David Ray Griffin considers himself an unlikely recruit to what is called the "9/11 Truth Movement." The retired theologian, who taught religion for three decades at Claremont School of Theology, initially dismissed the notion that it was not an airliner that hit the Pentagon. But after visiting several Internet sites raising questions about the attack, he ended up writing a book. "The New Pearl Harbor," published in the spring, argues that a Boeing 757 would have caused far more damage and left more wreckage strewn around the Pentagon.
"There are reasons why people doubt the official story," he said. "There are photographs taken, and there is no Boeing in sight."

Suspicions formed as the Pentagon still smoldered.
For 2 1/2 years, the attack on the Pentagon has been discussed and researched by members of Knight-Jadczyk's online group, the Quantum Future School.
The group's talks formed the basis for articles in which Knight-Jadczyk argues that after the attack on the World Trade Center, eyewitnesses at the Pentagon were predisposed to see a large airliner. She believes that the Pentagon was attacked by a smaller plane and that members of the Bush administration were somehow complicit because it was beneficial for war-profiteers and Israel.
Interviewed by telephone from what she said is a 17-bedroom castle outside Toulouse, where she lives with her Polish physicist husband and five children, Knight-Jadczyk acknowledged that her group is considered "fringe."Knight-Jadczyk, 52, a Florida native, has been a psychic and a channeler.
She is now involved in experiments in what she calls "superluminal communication," which she described as involving "time loops" that would enable people to communicate with their former selves.
Knight-Jadczyk said she never imagined anyone outside her group would ever view "Pentagon Strike."

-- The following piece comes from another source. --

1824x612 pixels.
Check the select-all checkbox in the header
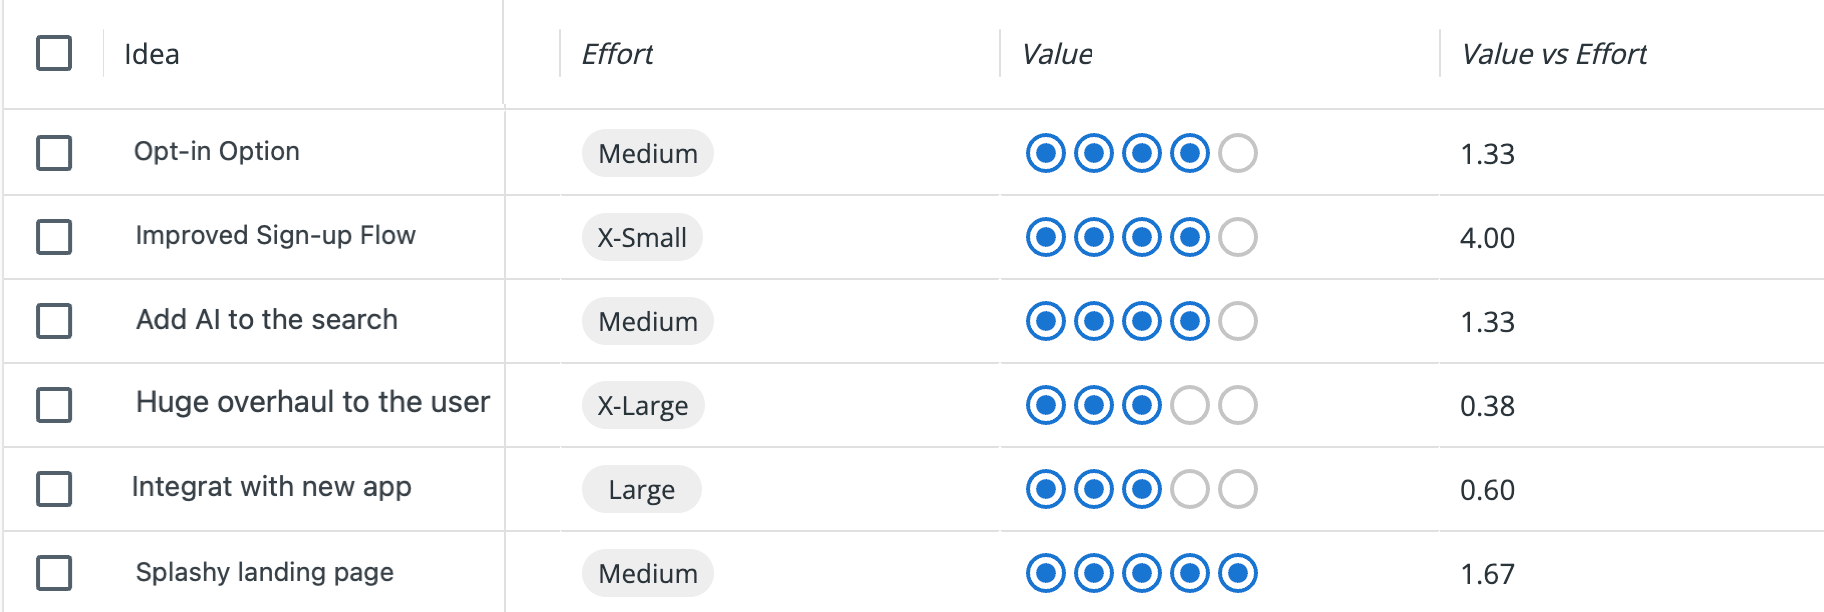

"The fact everybody's been sending it to his brother and his cousin, almost frenetically, reflects the fact that there is a deep unease," she said.
"They don't come out and say it. They don't want to be accused of being with terrorists, anti-American or anti-patriotic. But they still feel something's wrong."
Bret Dean of Fort Worth said he considers it "baloney" to question whether a plane hit the Pentagon. But he also believes that the government ignored warning of the attacks.
After posting a link to the video on his libertarian site, www.freedomunderground.org, Dean recorded more than 8 million hits. At least one came from inside the Defense Department, he said.
"I don't think the video is an instigator," said Dean, 45, a former casino worker. "It's a symptom. A lot of people don't trust the government's explanation because the government's classified all the information."
Asked if there were unreleased photographs of the attack that would convince the doubters, Zelikow, of the 9/11 commission, said, "No." "The question of whether American 77 hit the Pentagon is indisputable," Zelikow said. "One reason you tend to doubt conspiracy theories when you've worked in government is because you know government is not nearly competent enough to carry off elaborate theories. It's a banal explanation, but imagine how efficient it would need to be."